The APR should always be greater than or equal to the nominal interest rate, except in the case of a specialized deal where a lender is offering a rebate on a portion of your interest expense.To get a great APR on a personal loan, lenders look for credit history. Your credit score plays a HUGE role when it comes to deciding APR, here’s how:

Credit Score Average Personal Loan APRs
Excellent (720 – 850) 10.3% – 12.5%
Good (680 – 719) 13.5% – 15.5%
Average (640 – 679) 17.8% – 19.9%
Poor (300 – 639) 28.5% – 32.0%

For people with a poor credit, there might not be many lenders willing to lend. And if there are, it isn’t necessary that borrowers get the most competitive rates.

How to calculate APR on Credit Card?

The APR helps in evaluating loan costs. You can calculate APR very easily, just bring along a pen and paper and follow the steps.

  1. Add total interest paid over the duration of the loan to any additional fees.
  2. Divide by the amount of the loan.
  3. Divide by the total number of days in the loan term.
  4. Multiply by 365 to find the annual rate.
  5. Multiply by 100 to convert annual rate into a percentage.

And voila! You have got yourself the APR. Find your current APR and current balance in your credit card statement, and then divide your APR rate by 365 (for the 365 days in the year) to find your daily periodic rate. Lastly, multiply your current balance by your daily periodic rate. For example, if your APR is 18%, your daily rate is .00049 (.18/365). This is the amount that will be applied to your new balance each day until it is paid off.

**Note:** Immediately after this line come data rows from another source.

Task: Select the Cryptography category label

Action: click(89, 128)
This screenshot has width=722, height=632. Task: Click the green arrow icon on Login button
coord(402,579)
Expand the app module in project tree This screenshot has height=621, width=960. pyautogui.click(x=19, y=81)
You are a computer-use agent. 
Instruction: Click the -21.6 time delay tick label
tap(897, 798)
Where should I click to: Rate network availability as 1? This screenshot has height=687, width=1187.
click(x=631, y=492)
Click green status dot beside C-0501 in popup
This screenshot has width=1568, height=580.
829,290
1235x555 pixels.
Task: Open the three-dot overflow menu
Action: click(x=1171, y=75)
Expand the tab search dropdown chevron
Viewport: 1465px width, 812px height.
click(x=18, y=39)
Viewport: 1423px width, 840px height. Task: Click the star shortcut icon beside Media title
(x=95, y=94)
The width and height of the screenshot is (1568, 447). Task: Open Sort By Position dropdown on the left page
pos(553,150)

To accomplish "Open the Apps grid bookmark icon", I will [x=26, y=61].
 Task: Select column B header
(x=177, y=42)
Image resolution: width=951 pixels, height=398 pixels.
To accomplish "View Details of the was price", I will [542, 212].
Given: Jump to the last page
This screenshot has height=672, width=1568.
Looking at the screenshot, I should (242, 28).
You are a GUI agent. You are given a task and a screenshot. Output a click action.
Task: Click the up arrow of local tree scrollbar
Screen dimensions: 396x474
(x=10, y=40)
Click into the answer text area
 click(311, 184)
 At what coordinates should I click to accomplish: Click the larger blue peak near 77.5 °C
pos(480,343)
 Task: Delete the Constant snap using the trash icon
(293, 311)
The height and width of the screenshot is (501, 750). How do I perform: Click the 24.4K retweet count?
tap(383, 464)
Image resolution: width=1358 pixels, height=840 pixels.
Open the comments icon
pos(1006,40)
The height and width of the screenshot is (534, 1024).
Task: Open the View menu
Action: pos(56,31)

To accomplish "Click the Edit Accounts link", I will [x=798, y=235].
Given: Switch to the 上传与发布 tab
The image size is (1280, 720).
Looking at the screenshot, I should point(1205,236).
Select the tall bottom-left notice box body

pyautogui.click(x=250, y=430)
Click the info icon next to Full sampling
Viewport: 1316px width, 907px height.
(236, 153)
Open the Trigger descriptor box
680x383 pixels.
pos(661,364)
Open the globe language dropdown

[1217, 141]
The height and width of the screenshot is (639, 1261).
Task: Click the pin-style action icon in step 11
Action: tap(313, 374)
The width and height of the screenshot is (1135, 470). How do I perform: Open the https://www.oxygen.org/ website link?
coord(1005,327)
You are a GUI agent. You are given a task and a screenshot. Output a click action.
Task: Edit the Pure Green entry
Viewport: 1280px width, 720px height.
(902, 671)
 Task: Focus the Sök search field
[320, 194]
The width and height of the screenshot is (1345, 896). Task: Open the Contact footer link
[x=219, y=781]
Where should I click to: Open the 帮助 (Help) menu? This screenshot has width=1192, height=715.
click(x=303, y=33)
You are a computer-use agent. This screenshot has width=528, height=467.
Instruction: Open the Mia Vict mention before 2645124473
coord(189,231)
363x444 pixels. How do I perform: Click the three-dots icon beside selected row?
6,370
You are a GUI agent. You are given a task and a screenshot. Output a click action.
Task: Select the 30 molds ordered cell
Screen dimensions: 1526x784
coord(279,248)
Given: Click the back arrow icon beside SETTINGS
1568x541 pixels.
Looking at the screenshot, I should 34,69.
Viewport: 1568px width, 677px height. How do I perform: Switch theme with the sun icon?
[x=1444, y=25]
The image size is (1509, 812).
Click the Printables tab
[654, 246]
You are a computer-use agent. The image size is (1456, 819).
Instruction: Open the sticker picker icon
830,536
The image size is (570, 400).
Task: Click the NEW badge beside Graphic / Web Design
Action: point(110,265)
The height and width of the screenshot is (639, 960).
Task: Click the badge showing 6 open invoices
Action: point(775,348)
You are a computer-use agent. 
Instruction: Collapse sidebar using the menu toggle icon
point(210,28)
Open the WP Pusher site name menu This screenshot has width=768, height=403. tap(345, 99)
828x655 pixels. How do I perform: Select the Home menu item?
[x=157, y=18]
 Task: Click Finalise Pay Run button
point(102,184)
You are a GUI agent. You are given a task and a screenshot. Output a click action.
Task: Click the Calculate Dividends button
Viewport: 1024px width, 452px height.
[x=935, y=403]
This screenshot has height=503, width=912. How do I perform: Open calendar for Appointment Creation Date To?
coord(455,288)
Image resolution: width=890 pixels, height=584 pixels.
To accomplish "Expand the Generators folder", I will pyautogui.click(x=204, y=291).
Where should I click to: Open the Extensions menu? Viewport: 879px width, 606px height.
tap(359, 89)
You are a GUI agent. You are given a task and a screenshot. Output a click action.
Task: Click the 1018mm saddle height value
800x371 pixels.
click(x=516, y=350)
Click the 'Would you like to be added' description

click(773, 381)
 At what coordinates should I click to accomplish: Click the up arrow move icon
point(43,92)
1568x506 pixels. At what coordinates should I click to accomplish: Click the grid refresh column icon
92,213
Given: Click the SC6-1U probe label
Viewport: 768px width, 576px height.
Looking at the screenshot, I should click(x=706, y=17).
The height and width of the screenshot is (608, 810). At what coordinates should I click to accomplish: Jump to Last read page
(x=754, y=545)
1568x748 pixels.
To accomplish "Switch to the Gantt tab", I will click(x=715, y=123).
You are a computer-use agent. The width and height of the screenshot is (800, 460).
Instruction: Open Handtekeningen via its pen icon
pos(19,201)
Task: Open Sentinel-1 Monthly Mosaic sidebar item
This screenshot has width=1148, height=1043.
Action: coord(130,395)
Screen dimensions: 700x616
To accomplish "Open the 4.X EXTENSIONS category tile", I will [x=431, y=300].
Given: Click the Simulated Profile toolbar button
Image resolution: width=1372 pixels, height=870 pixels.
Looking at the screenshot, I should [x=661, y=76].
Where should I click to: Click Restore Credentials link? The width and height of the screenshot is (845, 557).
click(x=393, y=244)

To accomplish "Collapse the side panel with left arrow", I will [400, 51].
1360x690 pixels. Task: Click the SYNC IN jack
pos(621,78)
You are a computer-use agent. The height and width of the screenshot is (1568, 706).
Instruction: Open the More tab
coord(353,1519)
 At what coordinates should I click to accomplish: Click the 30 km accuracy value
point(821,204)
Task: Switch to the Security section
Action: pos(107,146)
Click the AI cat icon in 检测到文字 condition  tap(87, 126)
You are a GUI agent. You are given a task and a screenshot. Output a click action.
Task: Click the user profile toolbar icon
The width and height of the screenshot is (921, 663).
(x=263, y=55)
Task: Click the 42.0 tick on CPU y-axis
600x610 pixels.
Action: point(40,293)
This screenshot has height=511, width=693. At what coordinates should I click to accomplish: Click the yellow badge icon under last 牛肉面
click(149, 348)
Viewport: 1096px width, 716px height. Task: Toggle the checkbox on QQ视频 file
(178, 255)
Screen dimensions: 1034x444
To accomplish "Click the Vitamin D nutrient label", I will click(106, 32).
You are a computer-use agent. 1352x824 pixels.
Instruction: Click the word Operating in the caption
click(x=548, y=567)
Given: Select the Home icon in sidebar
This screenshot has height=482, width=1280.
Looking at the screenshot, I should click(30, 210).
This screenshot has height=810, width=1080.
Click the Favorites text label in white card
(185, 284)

Credit Card APR Calculator

Multiply the DPR (Daily Periodic Rate) by the adjusted balance, which is the previous month’s balance less payments made. Then multiply that result by the number of days in the billing cycle. Assuming that Jon’s balance in May was $300 but he made payments totaling $200:

Monthly interest payment = 0.00041 × (300 – 200) × 30 = $1.23

The multiplication of regularly scheduled installments will lead suppliers to charge a base installment, which is generally an interest payment. It is absolutely important to pay off this figure. Inability to do so may prompt a cancellation of the card, lawful procedures, and a precarious drop in the FICO credit score of the holder.

Unless a credit card has a zero, or low, introductory, APR, interest paid on the balance is quite high. Credit card APRs are normally about 20%, which is generally high for any loan. A good rate of APRs is normally around 8-12%, however it is feasible for somebody with amazing credit to get even lower rates. This is because credit card debt is unsecured, meaning there is no collateral backing the loan.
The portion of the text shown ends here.